What the exercise asks: Copy out the rows below without alteration, from the line containing "Given: Click the root" through the line containing "coord(346,117)", including both of those lines.

Supplied material:
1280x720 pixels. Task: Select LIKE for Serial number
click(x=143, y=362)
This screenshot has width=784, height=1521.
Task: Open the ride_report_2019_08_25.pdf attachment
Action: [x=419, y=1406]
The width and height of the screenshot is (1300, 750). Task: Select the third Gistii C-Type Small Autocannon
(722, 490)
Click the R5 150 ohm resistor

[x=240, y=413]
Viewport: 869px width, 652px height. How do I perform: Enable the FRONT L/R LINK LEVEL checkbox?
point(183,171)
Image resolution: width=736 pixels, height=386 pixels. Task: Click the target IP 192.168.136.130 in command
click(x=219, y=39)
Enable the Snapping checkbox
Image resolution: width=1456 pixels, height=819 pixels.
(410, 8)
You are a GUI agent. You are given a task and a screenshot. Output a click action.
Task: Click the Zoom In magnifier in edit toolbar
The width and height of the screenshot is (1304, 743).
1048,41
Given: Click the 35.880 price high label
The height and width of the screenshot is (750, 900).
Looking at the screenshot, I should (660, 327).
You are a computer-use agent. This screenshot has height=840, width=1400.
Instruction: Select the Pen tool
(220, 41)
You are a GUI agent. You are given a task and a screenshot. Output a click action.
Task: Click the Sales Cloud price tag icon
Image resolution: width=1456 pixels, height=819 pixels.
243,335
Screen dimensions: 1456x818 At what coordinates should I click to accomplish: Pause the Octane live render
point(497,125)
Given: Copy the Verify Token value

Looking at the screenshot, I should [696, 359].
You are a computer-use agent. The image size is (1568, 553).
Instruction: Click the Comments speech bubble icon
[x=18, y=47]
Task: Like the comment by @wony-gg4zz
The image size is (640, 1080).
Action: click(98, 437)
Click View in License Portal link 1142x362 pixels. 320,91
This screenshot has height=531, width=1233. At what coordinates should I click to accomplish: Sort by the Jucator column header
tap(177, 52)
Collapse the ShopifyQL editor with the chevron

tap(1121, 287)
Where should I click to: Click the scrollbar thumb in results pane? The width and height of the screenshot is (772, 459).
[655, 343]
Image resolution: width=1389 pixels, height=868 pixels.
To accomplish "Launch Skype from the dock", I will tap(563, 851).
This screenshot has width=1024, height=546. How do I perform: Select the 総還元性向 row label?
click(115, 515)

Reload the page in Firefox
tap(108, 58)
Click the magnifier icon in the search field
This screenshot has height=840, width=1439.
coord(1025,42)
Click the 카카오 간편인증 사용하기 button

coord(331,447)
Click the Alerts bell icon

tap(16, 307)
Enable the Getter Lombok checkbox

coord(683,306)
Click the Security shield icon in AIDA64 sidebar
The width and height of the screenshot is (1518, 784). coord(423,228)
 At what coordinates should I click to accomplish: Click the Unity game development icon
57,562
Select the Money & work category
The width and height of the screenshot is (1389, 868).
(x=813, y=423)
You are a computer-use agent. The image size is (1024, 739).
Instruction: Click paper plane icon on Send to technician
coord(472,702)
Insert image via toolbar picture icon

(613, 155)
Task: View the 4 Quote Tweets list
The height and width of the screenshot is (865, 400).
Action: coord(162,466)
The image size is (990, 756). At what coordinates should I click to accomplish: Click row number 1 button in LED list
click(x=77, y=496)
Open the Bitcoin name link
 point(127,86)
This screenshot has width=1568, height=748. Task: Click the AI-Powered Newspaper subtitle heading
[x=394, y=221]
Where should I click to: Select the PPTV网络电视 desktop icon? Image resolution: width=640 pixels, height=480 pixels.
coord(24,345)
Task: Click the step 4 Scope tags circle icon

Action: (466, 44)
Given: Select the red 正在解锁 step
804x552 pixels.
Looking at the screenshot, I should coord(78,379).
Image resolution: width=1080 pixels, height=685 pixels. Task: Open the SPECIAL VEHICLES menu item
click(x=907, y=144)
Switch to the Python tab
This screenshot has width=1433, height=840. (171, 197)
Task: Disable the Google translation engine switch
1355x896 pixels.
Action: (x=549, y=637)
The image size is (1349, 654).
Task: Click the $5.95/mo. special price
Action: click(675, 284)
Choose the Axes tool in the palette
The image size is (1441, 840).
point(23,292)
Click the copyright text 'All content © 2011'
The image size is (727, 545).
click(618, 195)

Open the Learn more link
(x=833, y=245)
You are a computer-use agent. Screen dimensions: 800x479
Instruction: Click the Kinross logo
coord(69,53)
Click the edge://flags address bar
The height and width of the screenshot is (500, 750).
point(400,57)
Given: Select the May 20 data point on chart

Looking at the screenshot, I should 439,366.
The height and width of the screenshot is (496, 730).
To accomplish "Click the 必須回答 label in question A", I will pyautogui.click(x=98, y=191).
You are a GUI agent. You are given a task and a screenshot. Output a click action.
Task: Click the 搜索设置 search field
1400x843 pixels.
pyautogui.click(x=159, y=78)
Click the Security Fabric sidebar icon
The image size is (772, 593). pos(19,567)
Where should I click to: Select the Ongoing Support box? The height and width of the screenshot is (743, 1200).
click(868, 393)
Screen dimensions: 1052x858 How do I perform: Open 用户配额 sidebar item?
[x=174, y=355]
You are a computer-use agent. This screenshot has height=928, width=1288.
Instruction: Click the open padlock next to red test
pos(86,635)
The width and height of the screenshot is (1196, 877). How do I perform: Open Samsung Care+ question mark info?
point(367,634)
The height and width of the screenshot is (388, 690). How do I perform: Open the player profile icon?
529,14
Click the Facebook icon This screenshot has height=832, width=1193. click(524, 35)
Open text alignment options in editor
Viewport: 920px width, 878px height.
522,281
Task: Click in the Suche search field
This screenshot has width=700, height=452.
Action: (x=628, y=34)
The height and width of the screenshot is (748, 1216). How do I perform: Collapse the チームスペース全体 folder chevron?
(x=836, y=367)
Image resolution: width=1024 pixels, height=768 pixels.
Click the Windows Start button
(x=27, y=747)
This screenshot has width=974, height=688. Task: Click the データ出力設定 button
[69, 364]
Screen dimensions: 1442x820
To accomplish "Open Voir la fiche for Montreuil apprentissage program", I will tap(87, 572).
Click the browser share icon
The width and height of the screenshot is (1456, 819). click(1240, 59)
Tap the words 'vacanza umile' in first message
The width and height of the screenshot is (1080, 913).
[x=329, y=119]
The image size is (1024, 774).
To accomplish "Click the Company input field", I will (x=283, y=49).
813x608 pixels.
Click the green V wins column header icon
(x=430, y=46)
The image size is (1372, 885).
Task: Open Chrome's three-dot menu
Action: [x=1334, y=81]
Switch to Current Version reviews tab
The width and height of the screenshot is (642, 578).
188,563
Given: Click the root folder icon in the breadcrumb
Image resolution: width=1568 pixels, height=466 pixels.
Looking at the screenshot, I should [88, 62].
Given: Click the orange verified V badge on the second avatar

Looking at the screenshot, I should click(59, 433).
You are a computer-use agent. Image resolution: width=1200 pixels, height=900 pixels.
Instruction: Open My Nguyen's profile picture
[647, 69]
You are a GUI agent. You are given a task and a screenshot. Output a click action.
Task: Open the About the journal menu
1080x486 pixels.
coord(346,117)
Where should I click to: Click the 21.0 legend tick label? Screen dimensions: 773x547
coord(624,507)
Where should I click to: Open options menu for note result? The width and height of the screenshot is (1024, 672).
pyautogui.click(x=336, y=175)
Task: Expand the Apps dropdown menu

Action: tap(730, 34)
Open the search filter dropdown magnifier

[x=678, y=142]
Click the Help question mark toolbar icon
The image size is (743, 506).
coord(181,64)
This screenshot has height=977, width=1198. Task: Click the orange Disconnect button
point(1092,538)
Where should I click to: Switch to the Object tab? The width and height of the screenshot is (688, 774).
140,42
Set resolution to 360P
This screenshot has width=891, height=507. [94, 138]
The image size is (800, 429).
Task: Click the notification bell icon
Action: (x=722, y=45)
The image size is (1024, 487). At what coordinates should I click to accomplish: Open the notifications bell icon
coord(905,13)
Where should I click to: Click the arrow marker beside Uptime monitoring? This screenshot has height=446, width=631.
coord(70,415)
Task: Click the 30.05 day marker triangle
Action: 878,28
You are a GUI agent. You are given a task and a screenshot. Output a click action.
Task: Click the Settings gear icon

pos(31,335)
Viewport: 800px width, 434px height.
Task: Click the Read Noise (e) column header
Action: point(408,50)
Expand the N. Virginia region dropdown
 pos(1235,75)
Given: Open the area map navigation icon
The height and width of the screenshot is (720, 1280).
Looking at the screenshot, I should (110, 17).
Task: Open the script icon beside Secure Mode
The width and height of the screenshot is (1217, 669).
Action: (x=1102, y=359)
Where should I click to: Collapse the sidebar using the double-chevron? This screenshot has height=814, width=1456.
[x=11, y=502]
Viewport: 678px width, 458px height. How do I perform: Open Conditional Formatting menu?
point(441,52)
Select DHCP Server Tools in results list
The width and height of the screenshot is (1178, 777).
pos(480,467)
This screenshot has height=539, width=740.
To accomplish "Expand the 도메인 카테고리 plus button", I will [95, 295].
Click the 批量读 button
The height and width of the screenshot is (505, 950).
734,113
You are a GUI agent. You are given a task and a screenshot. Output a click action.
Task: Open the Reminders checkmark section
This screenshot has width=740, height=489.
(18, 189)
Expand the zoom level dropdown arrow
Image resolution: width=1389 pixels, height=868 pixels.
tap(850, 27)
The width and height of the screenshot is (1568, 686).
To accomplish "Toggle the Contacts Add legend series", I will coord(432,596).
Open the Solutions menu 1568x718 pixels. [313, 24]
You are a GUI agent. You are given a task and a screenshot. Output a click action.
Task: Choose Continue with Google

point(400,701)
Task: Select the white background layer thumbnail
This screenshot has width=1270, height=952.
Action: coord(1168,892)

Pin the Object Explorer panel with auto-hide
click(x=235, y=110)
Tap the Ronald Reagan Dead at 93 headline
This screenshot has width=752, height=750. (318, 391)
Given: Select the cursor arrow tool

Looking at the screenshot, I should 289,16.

Solved problem:
Given: Click the root folder icon in the breadcrumb
Image resolution: width=1568 pixels, height=466 pixels.
Looking at the screenshot, I should [88, 62].
Given: Click the orange verified V badge on the second avatar

Looking at the screenshot, I should click(59, 433).
You are a computer-use agent. Image resolution: width=1200 pixels, height=900 pixels.
Instruction: Open My Nguyen's profile picture
[647, 69]
You are a GUI agent. You are given a task and a screenshot. Output a click action.
Task: Open the About the journal menu
1080x486 pixels.
coord(346,117)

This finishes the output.